## Task description
Search the material below for "Given" and copy every line where it occurs.

## Extracted entries
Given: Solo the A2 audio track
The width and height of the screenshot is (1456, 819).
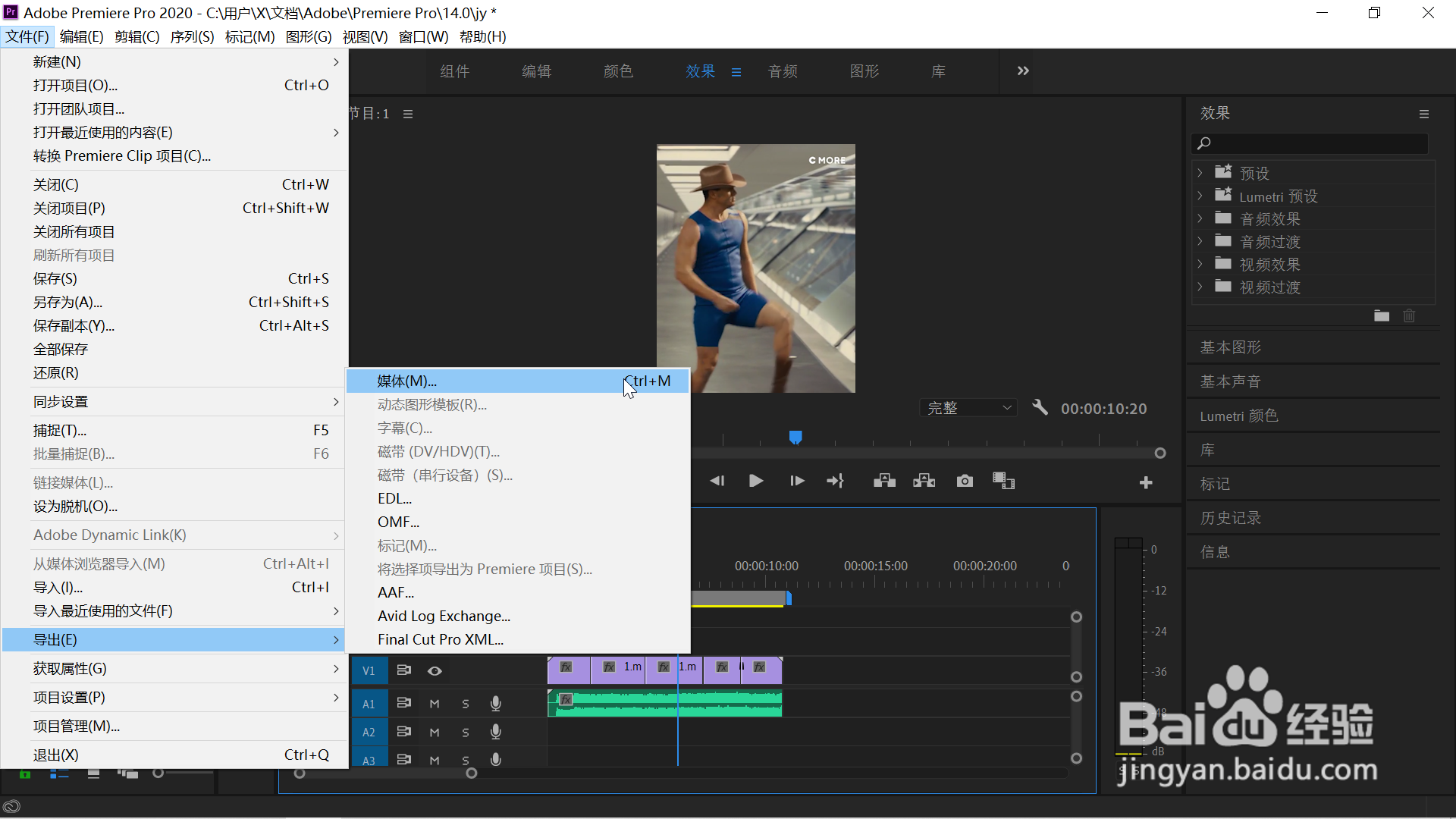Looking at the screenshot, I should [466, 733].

---

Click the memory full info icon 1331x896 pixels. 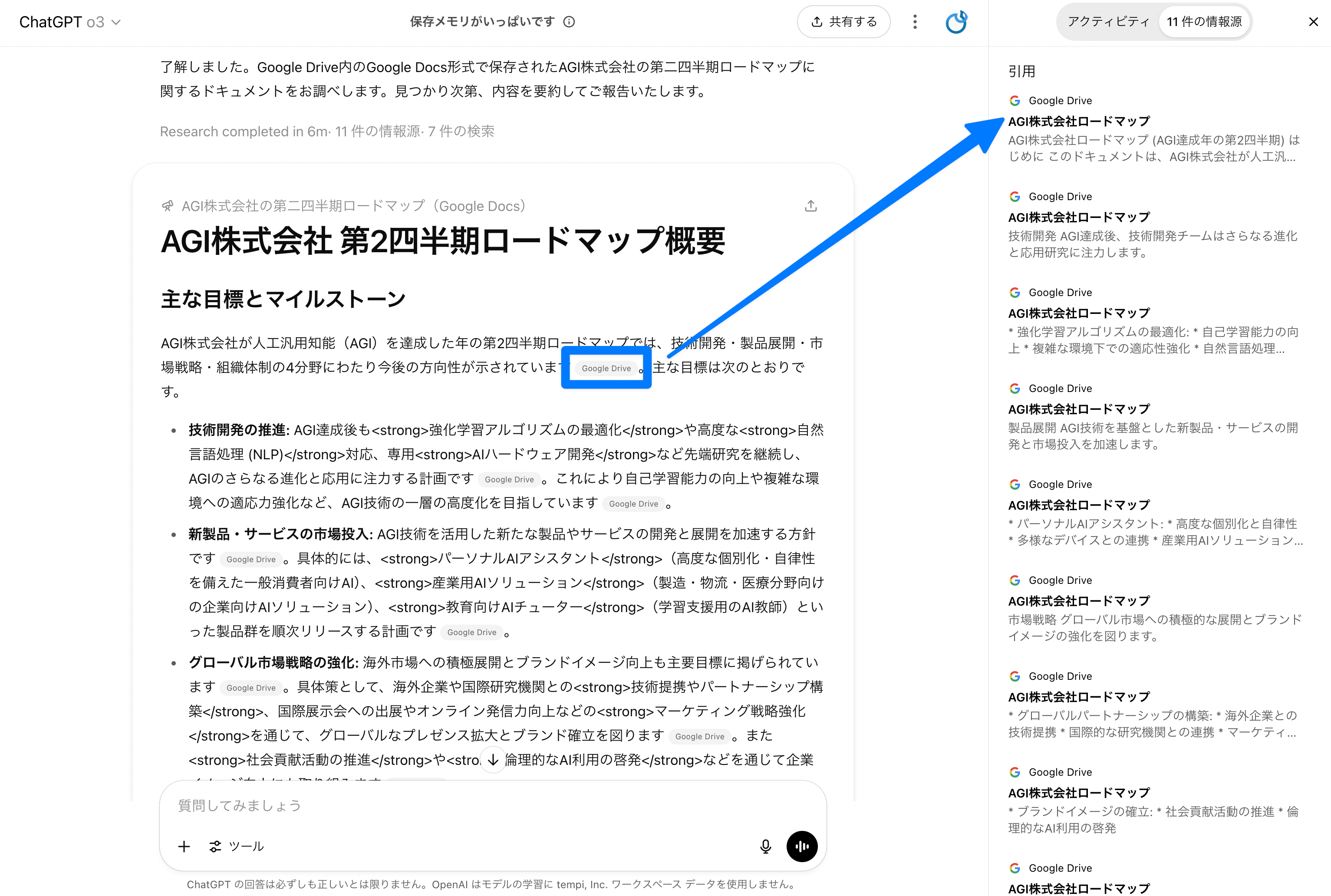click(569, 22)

==

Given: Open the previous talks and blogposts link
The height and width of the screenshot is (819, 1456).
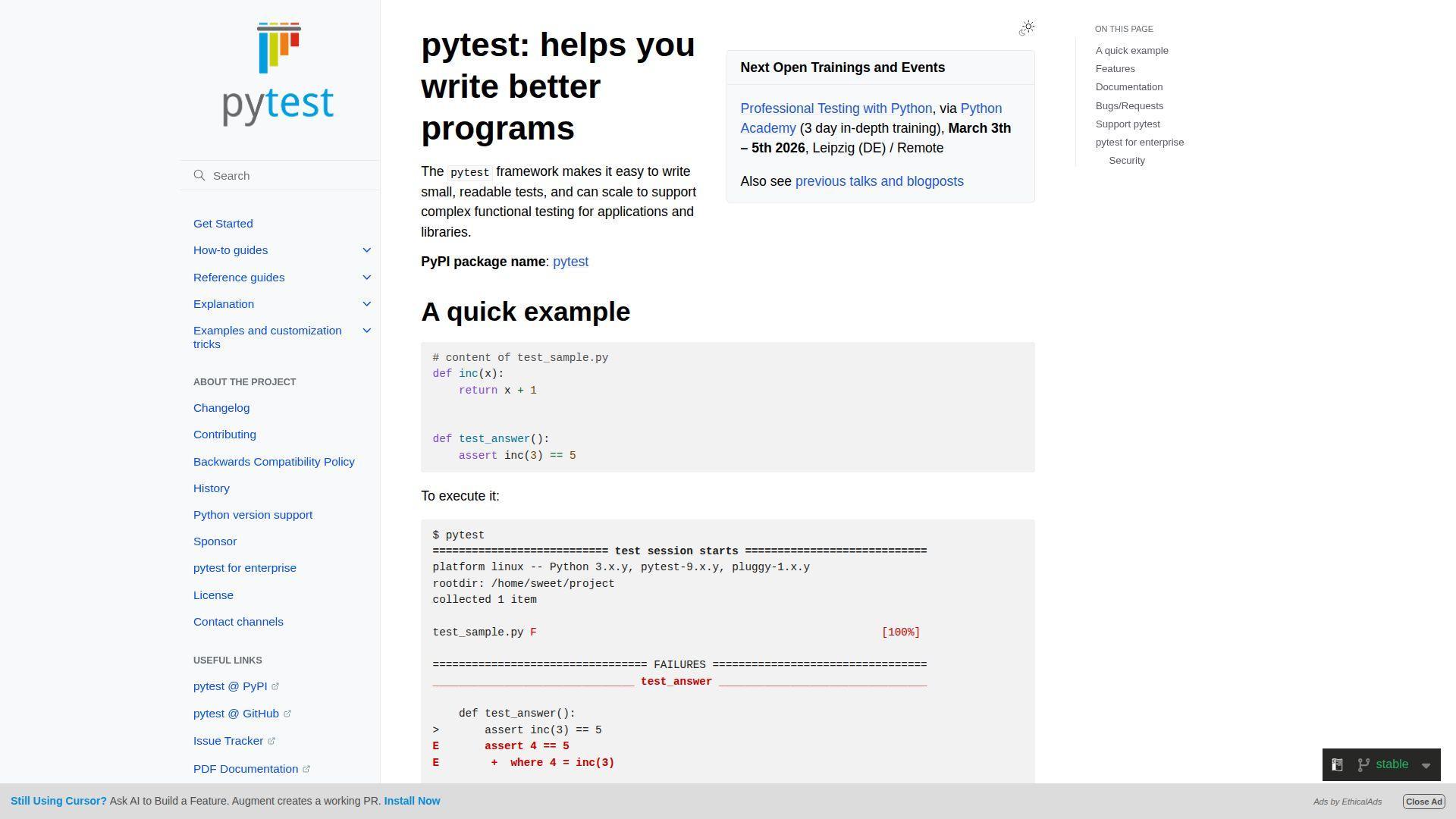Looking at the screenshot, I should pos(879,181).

## Finished task
Given: Solo the A2 audio track
Given: Open the previous talks and blogposts link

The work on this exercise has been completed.